* **Objective**
Transcribe the lines below word for word, covering every one of them without changing anything.

===== Given information =====

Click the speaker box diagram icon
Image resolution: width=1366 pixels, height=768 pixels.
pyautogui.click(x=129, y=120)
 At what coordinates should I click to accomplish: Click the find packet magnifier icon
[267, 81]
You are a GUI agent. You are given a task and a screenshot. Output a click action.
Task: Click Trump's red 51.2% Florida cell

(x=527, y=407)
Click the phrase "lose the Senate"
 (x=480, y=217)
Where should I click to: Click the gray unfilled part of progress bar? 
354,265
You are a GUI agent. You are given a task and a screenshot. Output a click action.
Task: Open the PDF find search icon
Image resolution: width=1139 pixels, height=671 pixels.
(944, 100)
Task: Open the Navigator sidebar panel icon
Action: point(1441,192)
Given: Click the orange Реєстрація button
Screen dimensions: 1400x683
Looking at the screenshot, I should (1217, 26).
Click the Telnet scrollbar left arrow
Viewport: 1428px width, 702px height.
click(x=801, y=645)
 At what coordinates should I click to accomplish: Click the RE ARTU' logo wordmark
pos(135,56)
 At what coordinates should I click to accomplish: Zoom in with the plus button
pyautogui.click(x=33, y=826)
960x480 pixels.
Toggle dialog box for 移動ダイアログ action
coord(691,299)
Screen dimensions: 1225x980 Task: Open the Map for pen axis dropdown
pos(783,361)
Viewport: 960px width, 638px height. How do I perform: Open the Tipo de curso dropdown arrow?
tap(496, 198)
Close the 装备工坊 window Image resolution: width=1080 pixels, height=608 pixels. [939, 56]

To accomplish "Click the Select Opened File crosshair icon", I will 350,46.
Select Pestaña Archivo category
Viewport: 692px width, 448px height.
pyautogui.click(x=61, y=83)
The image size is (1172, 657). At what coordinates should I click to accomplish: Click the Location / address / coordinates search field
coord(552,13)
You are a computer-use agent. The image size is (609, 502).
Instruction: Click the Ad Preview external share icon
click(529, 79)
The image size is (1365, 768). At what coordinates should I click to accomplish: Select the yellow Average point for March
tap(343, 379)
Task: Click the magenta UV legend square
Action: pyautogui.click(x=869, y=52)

=====

* **Solution for this problem**
Click the speaker box diagram icon
Image resolution: width=1366 pixels, height=768 pixels.
pyautogui.click(x=129, y=120)
 At what coordinates should I click to accomplish: Click the find packet magnifier icon
[267, 81]
You are a GUI agent. You are given a task and a screenshot. Output a click action.
Task: Click Trump's red 51.2% Florida cell

(x=527, y=407)
Click the phrase "lose the Senate"
 (x=480, y=217)
Where should I click to: Click the gray unfilled part of progress bar? 
354,265
You are a GUI agent. You are given a task and a screenshot. Output a click action.
Task: Open the PDF find search icon
Image resolution: width=1139 pixels, height=671 pixels.
(944, 100)
Task: Open the Navigator sidebar panel icon
Action: point(1441,192)
Given: Click the orange Реєстрація button
Screen dimensions: 1400x683
Looking at the screenshot, I should (1217, 26).
Click the Telnet scrollbar left arrow
Viewport: 1428px width, 702px height.
click(x=801, y=645)
 At what coordinates should I click to accomplish: Click the RE ARTU' logo wordmark
pos(135,56)
 At what coordinates should I click to accomplish: Zoom in with the plus button
pyautogui.click(x=33, y=826)
960x480 pixels.
Toggle dialog box for 移動ダイアログ action
coord(691,299)
Screen dimensions: 1225x980 Task: Open the Map for pen axis dropdown
pos(783,361)
Viewport: 960px width, 638px height. How do I perform: Open the Tipo de curso dropdown arrow?
tap(496, 198)
Close the 装备工坊 window Image resolution: width=1080 pixels, height=608 pixels. [939, 56]

To accomplish "Click the Select Opened File crosshair icon", I will 350,46.
Select Pestaña Archivo category
Viewport: 692px width, 448px height.
pyautogui.click(x=61, y=83)
The image size is (1172, 657). At what coordinates should I click to accomplish: Click the Location / address / coordinates search field
coord(552,13)
You are a computer-use agent. The image size is (609, 502).
Instruction: Click the Ad Preview external share icon
click(529, 79)
The image size is (1365, 768). At what coordinates should I click to accomplish: Select the yellow Average point for March
tap(343, 379)
Task: Click the magenta UV legend square
Action: pyautogui.click(x=869, y=52)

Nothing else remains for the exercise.